Ähnlich wie Gesetze in Brüssel reifen im Neuffener Tal hervorragende Weine heran. Die Weinbauern haben jedoch zurecht die Sorge, dass durch die von der EU geplante Reduzierung des Pestizid-Einsatzes ihre Arbeit unmöglich wird. Schließlich möchte der vorliegende Entwurf Pestizide in Schutzgebieten sogar komplett verbieten. Erstmal ein ehrenwertes Anliegen der EU, schließlich sind Pestizide für ihre vielen Gefahren für Mensch und Umwelt bekannt. Dass die Folgen aber beispielsweise den Weinbau im Neuffener Tal so stark treffen, haben die Entwickler des Entwurfs mit Sicherheit nicht im Blick gehabt. Schließlich ist die Situation bei uns ganz besonders und einzigartig.

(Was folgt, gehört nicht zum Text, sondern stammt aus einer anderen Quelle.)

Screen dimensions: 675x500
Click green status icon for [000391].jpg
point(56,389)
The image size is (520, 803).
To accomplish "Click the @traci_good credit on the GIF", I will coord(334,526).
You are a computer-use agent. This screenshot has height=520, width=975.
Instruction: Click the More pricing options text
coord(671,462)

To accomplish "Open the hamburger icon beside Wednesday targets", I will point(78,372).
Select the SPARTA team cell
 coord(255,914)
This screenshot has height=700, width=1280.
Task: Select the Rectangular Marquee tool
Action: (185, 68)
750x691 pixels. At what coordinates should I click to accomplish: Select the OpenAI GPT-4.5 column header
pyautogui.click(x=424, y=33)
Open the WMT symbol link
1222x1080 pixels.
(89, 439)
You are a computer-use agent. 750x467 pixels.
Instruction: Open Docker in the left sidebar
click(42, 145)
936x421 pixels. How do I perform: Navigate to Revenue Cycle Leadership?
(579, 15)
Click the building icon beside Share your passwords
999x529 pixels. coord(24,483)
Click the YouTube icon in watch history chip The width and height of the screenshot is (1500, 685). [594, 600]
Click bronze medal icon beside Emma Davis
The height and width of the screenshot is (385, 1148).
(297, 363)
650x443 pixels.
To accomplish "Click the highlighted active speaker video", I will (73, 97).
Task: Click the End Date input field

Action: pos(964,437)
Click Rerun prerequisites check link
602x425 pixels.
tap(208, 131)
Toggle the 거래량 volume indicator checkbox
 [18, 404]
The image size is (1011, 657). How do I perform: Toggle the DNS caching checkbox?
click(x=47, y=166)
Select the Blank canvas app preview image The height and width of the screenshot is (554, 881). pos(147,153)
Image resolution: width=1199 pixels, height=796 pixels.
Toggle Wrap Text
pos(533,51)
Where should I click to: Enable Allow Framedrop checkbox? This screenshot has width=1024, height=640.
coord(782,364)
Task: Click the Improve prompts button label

Rainer Wieland, EU-Abgeordneter der CDU, erkennt leider nicht das viele positive Potential des Entwurfs zum Schutz unserer Umwelt – er polarisiert lieber. Doch genau für solch einen Neuffener-Sonderfall sind doch unsere Abgeordneten vor Ort da. Diese können die Problematik im Parlament einbringen und auf eine Ausnahmeregelung hinarbeiten. Rainer Wieland sollte sich daher lieber konstruktiv in die parlamentarische Debatte einbringen, anstatt das Vorhaben zur Reduzierung von Pestiziden in der Nürtinger Zeitung pauschal als „Ideologie“ abzutun (Artikel vom 10.08.2023). Denn der Schutz der Biodiversität geht uns alle an! Und vielleicht würde ihm auch ein Blick auf die Definition der „Ideologie“ nicht schaden. (Leserbrief für die NTZ, Autor: Tim Reeth vom 10.08.2023)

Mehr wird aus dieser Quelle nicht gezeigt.